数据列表

/---

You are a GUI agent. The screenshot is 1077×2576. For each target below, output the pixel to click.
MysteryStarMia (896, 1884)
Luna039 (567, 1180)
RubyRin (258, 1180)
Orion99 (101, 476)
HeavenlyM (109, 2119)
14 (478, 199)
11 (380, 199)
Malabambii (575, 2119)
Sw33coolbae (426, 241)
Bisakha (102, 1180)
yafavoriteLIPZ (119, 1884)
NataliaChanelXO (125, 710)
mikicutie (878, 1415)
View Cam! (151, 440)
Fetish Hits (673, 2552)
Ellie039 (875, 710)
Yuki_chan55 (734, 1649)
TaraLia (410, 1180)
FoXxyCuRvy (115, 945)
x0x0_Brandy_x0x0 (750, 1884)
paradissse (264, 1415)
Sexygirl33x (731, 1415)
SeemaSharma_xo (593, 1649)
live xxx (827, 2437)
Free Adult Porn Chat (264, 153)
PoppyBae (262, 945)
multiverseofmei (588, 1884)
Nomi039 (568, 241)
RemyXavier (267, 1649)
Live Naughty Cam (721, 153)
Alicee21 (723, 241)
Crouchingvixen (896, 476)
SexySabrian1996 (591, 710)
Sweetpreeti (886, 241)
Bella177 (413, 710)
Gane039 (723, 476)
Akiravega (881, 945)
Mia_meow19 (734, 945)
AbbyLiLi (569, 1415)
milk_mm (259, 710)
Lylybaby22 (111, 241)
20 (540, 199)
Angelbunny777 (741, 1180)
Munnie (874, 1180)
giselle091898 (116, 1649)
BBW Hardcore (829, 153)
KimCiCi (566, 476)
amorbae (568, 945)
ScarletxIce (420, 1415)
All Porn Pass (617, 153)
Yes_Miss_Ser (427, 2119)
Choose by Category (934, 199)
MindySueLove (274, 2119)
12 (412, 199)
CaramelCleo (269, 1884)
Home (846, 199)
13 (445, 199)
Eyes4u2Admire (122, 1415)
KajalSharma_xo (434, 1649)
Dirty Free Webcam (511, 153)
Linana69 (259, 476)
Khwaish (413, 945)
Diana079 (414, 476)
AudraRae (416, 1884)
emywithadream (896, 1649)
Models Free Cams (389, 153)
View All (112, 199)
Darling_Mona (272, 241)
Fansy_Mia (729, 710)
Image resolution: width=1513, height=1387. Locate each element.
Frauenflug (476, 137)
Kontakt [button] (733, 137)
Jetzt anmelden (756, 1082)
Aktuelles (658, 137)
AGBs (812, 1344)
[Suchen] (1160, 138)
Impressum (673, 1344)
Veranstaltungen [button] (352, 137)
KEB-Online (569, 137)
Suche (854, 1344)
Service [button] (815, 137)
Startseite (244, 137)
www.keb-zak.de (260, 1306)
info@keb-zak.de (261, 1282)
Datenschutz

\---

» 练习题: 从含有“BBW Hardcore (829, 153)”的那一行开始，一直到条目结尾，把这些行全部重写一遍，首尾两行都算在内，没有答案的行也照样写出。重写时给答案里的每个坐标数值都加上53，其余文字保持不变。

» 练习作答:
BBW Hardcore (882, 206)
KimCiCi (619, 529)
amorbae (621, 998)
ScarletxIce (473, 1468)
All Porn Pass (670, 206)
Yes_Miss_Ser (480, 2172)
Choose by Category (987, 252)
MindySueLove (327, 2172)
12 (465, 252)
CaramelCleo (322, 1937)
Home (899, 252)
13 (498, 252)
Eyes4u2Admire (175, 1468)
KajalSharma_xo (487, 1702)
Dirty Free Webcam (564, 206)
Linana69 (312, 529)
Khwaish (466, 998)
Diana079 (467, 529)
AudraRae (469, 1937)
emywithadream (949, 1702)
Models Free Cams (442, 206)
View All (165, 252)
Darling_Mona (325, 294)
Fansy_Mia (782, 763)
Image resolution: width=1513, height=1387. Locate each element.
Frauenflug (529, 190)
Kontakt [button] (786, 190)
Jetzt anmelden (809, 1135)
Aktuelles (711, 190)
AGBs (865, 1397)
[Suchen] (1213, 191)
Impressum (726, 1397)
Veranstaltungen [button] (405, 190)
KEB-Online (622, 190)
Suche (907, 1397)
Service [button] (868, 190)
Startseite (297, 190)
www.keb-zak.de (313, 1359)
info@keb-zak.de (314, 1335)
Datenschutz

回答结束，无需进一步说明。